Welcome to European Tribune. It's gone a bit quiet around here these days, but it's still going.
I think this result illustrates my suggestion that the only way for the opposition to defeat Boris is via an electoral past whereby the lower placed parties in a particular constituency defer to the highest placed opposition party and run only one candidate against the Conservatives. The Conservatives would have won this seat had the Greens and Plaid Cymru not stood aside.

I know there are large policy and ideological differences between the opposition parties but the name of the game in a Parliamentary democracy is to Win seats, and to gain influence by having more of them. The biggest difficulty will not be policy differences, but personality ones with some locally selected candidates being unprepared to stand aside for a rival opposition candidate.

Task objective —
Pick up the comment on an opposition electoral pact against the Conservatives and continue it from its last sentence. The rows have no connection to the comment above.

Information shown —
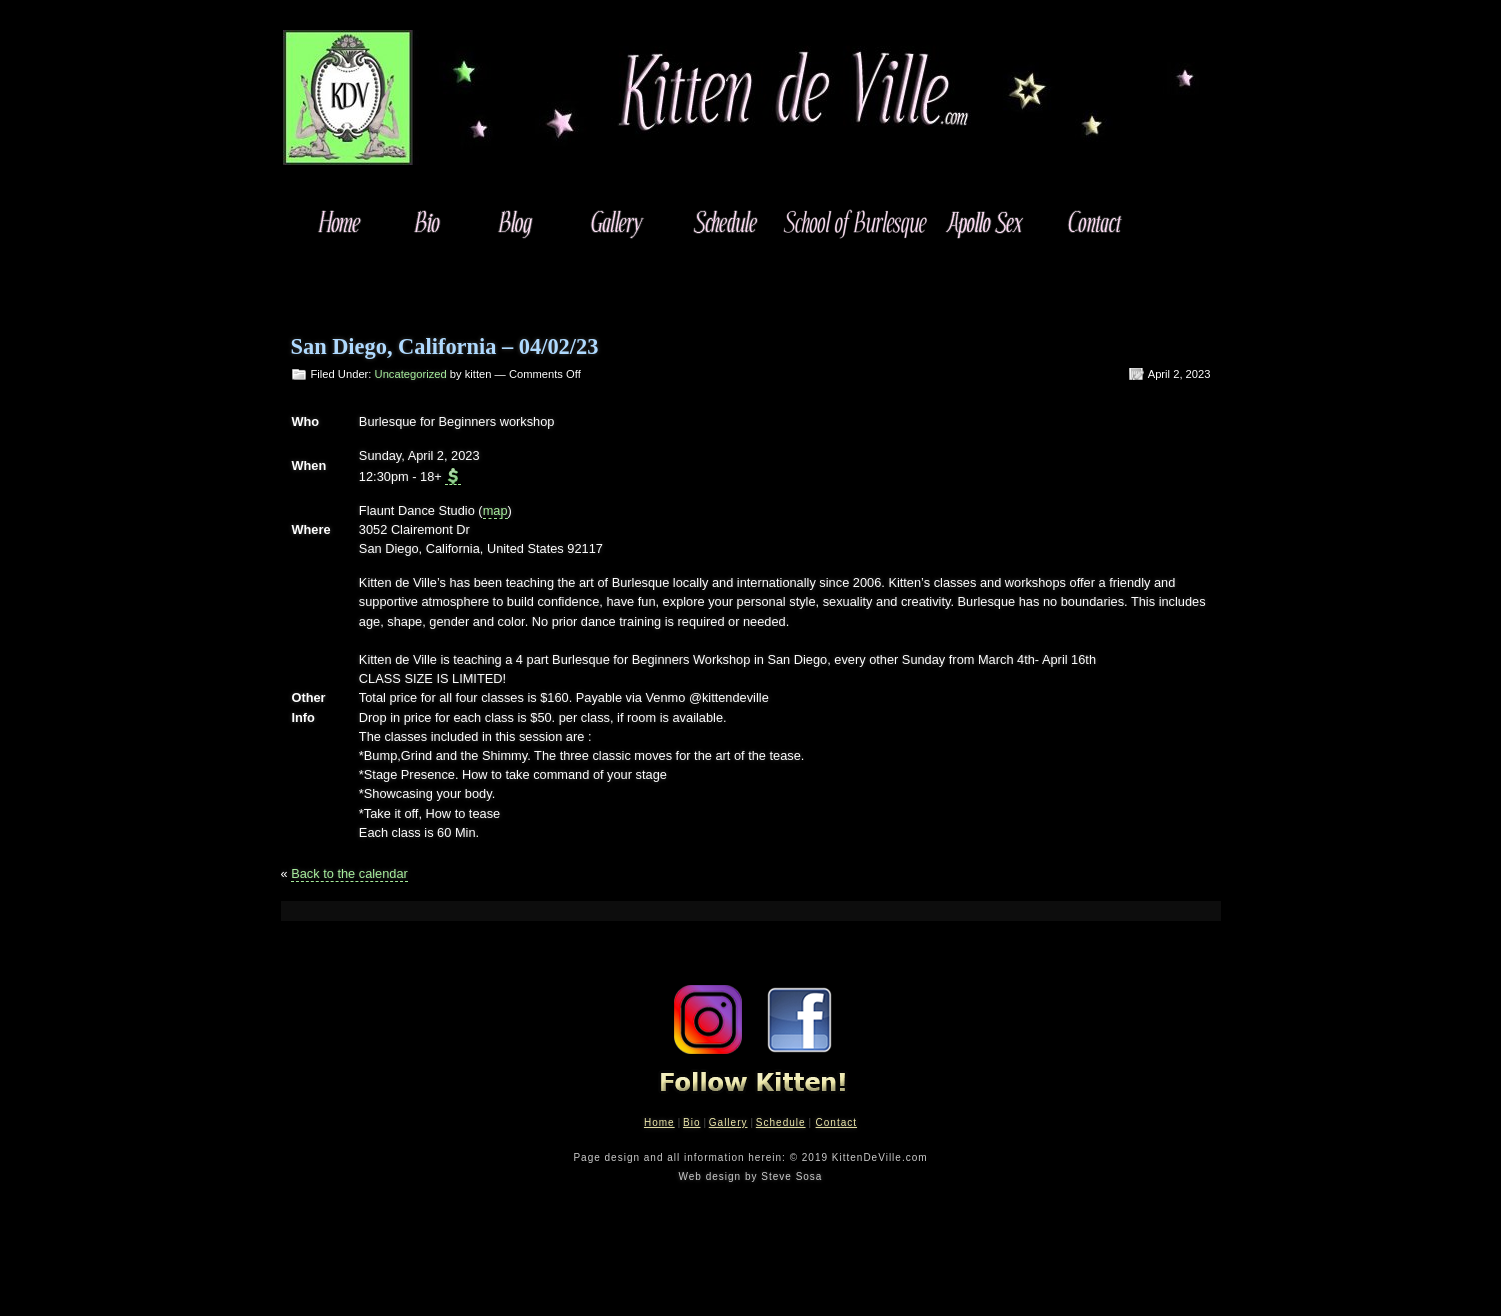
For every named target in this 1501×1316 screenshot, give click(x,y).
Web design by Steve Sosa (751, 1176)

...

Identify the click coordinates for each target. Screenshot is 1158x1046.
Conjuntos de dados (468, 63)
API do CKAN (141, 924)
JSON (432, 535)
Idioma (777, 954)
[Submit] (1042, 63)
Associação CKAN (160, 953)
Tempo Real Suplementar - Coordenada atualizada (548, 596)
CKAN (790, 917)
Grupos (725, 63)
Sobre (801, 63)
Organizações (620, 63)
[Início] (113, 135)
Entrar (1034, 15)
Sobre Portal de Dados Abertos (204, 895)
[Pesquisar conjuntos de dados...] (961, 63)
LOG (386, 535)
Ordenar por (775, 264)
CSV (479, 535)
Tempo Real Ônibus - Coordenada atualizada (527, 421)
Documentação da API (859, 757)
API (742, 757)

Task result —
The other major difficulty will be to persuade Lib Dem voters to vote for a Corbyn led candidate but they are desperate enough to stop Brexit to do so. This result also shows Labour voters prepared to support a better placed Lib Dem candidate even when there is a Labour candidate in the field. Labour will suffer many more humiliations like this unless it does defer to better placed candidates.

For Boris, this is actually not so bad a result, with the Brexit party well beaten and the Tory vote down less than the Labour vote despite having a wretched candidate. The combined Tory/Brexit party vote is actually up, which is a cautionary tale should they ever form an electoral pact. However at the moment it is difficult to see on what basis they could do so as the Brexit party has no general election track record and therefore would have to fail to contest the general election at all, basically committing political suicide.

As Brexit is basically all down to Farage's work over the years, they are highly unlikely to do so. So it is down to Corbyn's leadership abilities and willingness to put country over narrow party self interest. Show a little humility now, agreeing an electoral pact and conceding some constituencies they are highly unlikely to win anyway, and he could be the next PM. But will he?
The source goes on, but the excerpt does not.